Saved entries
◇ ◇ ◇ ◇ ◇ ◇ ◇
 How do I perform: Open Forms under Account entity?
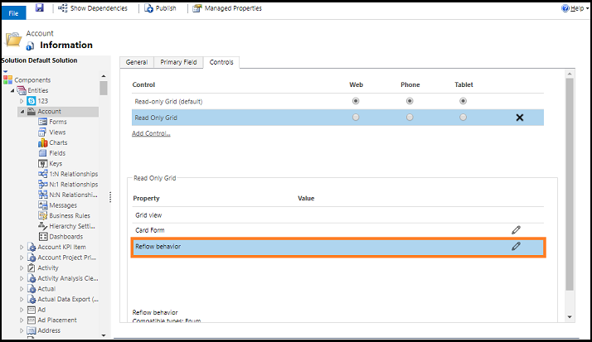click(57, 122)
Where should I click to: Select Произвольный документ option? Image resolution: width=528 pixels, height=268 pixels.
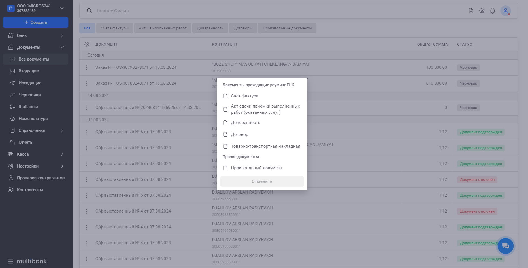click(256, 168)
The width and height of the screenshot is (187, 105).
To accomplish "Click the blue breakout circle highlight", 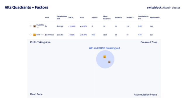I will point(105,59).
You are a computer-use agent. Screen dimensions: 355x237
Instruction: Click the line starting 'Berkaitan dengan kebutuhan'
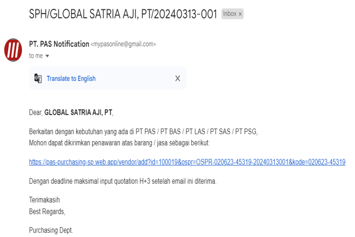pos(143,132)
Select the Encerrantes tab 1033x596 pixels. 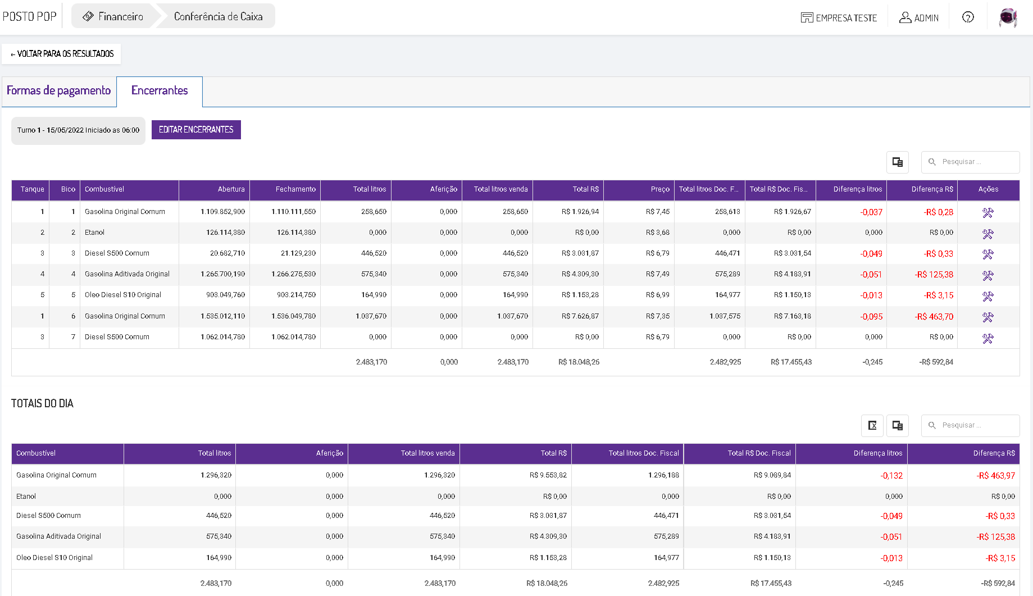pyautogui.click(x=160, y=91)
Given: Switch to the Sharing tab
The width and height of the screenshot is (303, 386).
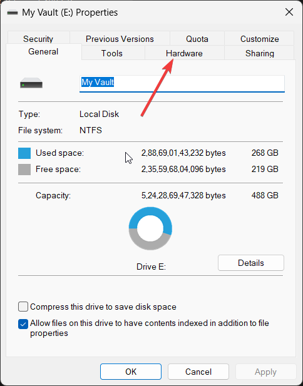Looking at the screenshot, I should [x=260, y=53].
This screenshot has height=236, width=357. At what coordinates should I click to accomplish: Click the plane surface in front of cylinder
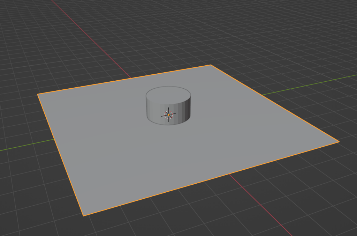(x=167, y=157)
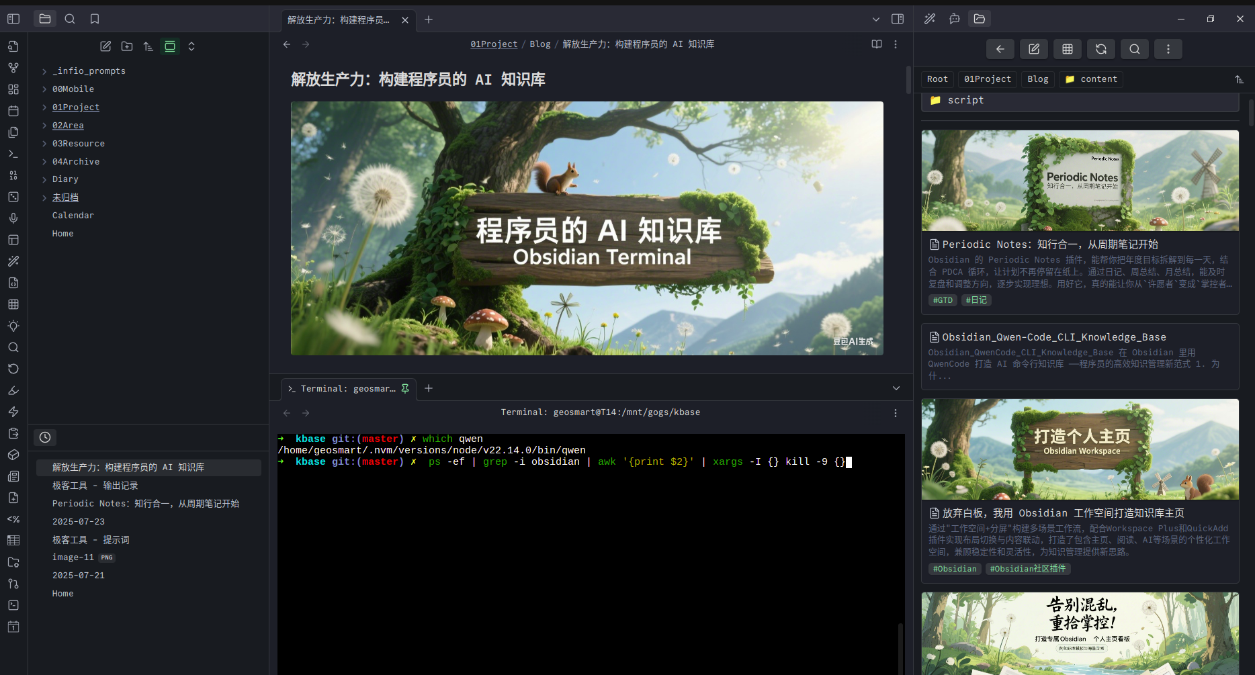Click the change sort order icon
The image size is (1255, 675).
pyautogui.click(x=148, y=46)
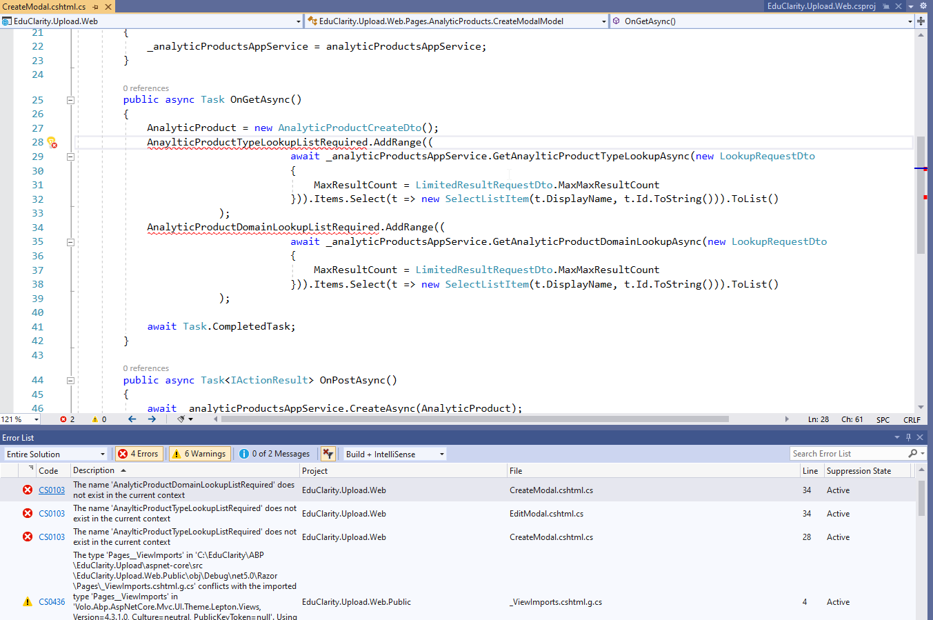Toggle the 4 Errors filter button
The width and height of the screenshot is (933, 620).
pyautogui.click(x=139, y=454)
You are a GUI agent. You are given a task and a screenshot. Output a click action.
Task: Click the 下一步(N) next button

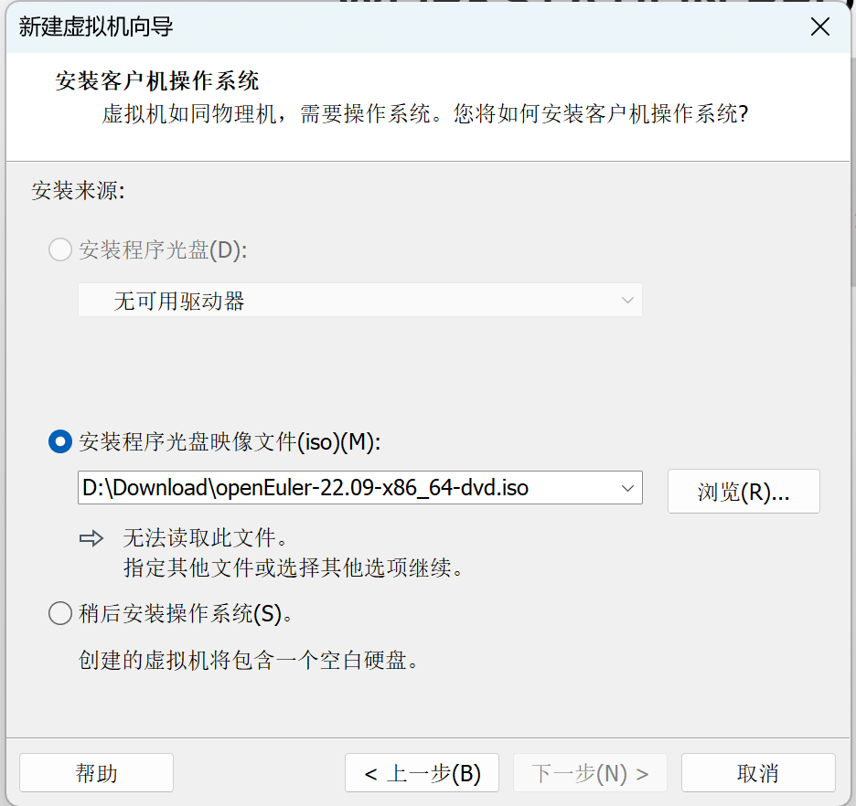click(x=590, y=773)
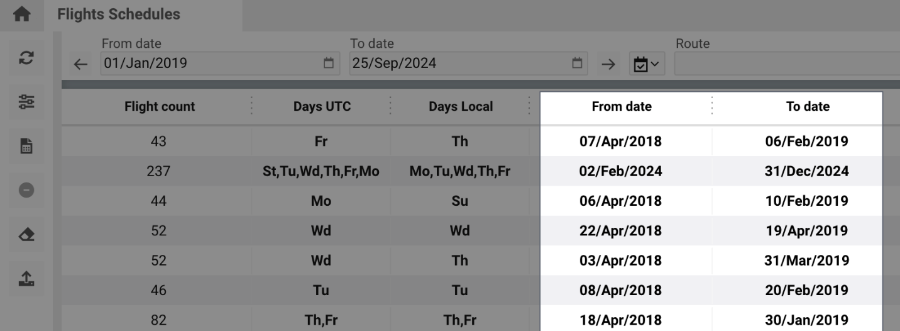Image resolution: width=900 pixels, height=331 pixels.
Task: Click the To date column header
Action: (807, 107)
◇ ◇ ◇ ◇ ◇ ◇ ◇
→ WHAT TO WORK ON
Each line above that carries the string "agent" has to be returned.

→ ANSWER SPACE
You are a computer-use agent. Screen dimensions: 355x237
You are a GUI agent. You are given a task and a screenshot. Output a click action.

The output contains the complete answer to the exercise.